Roll with the changes

Each morning, come rain or shine, snow or sun, Jane and I sit in the hot tub. Our hot tub is outside, uncovered, save for the shade, during the summer months, of a magnificent magnolia tree. The tree is never the same from one day to the next, or even from one hour to the next. Our magnolia tree drops a parade of paraphernalia. I used to think that trees shed only in the fall, but trees shed something or other all the time! Living things change constantly.

Managing change is one of life's essential skills. Managing change well is crucial because life is always changing, always in process, never truly still. I write today from our camper in the foothills of northern Pennsylvania where this week the weather has brought us constant change, from hot sunshine to the deluge, from sunscreen to waterproofs, to magnificent rainbows. Life has brought us changes too. Jane had a nasty fall. She tripped on an uneven sidewalk in the picturesque  town of Wellsboro—skinned knees and elbows, very sore ribs, still painful. Unrelatedly, I slipped into atrial fibrillation after a several years more-or-less absent. A few hours of irregular heartbeat leaves you exhausted and feeling like a damp dishcloth. Life’s changes.

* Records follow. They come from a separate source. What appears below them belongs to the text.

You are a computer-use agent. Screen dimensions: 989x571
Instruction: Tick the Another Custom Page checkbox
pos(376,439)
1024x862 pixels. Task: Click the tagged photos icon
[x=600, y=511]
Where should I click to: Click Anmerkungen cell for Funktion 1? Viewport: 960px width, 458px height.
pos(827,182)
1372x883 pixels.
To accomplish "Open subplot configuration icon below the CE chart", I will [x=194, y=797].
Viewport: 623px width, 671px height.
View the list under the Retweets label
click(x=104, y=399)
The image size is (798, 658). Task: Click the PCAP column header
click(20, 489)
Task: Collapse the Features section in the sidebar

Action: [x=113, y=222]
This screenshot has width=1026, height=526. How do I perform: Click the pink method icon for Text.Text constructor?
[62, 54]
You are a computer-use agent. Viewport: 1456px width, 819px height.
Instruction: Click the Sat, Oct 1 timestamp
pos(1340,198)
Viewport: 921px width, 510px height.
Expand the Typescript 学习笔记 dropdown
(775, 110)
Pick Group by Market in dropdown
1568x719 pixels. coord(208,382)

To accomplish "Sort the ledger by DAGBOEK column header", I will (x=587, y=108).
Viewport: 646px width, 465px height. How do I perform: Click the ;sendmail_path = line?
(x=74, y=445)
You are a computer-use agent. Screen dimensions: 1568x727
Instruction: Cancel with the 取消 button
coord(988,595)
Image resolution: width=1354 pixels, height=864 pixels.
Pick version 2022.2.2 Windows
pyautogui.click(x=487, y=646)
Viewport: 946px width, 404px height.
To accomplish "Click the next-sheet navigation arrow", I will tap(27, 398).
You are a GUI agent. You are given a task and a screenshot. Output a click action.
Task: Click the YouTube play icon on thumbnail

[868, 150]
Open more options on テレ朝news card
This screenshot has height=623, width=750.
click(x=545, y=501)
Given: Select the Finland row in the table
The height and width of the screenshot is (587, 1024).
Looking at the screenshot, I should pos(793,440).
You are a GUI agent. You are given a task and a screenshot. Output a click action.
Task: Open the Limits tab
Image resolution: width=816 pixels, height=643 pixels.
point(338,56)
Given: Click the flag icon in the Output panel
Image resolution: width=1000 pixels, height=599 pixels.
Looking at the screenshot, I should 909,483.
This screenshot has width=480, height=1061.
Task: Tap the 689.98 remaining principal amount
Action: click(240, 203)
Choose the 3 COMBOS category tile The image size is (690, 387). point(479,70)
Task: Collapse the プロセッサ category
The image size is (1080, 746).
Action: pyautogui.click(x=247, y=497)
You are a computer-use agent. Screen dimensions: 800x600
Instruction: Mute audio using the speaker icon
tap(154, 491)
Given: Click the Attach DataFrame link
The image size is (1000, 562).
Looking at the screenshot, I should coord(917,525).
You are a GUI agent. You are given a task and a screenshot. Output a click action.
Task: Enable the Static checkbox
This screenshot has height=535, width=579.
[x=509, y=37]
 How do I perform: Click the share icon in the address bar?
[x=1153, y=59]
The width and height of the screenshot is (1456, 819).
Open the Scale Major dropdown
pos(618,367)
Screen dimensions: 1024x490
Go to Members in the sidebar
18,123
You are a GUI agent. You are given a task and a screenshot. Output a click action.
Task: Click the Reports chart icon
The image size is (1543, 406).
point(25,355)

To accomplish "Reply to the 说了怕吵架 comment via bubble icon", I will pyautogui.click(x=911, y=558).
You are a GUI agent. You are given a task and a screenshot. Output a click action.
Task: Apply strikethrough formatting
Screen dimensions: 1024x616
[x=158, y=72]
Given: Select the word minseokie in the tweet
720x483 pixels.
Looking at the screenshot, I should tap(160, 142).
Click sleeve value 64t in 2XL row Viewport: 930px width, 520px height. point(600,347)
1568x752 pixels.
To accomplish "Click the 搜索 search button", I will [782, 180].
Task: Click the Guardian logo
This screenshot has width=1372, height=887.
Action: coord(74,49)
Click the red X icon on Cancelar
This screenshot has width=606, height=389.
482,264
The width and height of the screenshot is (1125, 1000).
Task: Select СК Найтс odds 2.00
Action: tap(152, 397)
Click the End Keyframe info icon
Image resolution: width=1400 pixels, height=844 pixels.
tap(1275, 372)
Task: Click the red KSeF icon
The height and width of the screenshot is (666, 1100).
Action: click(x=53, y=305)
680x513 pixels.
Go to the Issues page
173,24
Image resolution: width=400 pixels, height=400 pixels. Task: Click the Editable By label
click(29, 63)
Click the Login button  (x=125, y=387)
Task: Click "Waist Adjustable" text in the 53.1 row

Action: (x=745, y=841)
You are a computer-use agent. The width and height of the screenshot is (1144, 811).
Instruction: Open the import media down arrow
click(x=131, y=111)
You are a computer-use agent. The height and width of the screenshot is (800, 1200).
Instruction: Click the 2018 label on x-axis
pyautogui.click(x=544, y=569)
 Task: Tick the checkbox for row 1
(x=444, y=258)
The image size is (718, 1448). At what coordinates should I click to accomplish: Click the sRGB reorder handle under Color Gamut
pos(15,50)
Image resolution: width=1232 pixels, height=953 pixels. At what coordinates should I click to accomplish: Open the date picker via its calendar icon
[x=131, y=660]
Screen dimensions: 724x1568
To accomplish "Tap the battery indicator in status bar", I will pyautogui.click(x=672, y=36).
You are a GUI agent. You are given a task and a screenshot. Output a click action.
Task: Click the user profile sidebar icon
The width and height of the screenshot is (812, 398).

The ancient Chinese spoke of a state of utter changelessness giving way to change—wuji through taiji to the constant interplay of yin and yang. In the Bible, a state of formlessness and void gave way to life at the command of G*d. The Big Bang gives us a state of concentrated something exploding into the countless changes of an ever-expanding universe. These and other foundation myths give us a narrative framework for change, for why life is the way it is.

We all have a deep psychological need for security. When we humans do not feel secure, we become anxious and afraid. Living with constant change can make us feel insecure. We long for security, for something that doesn't change—something that remains the same, to change the metaphor, an anchor in the tossing of the waves.

One response, to remove our insecurity, is to cling to things, to attach to things, to people, to events, to memories. Yet, if everything changes and we cling to the changeable in the hope that it will remain the same, our insecurity will be magnified. It's better to roll with the changes, to give up on a false hope of security in changelessness.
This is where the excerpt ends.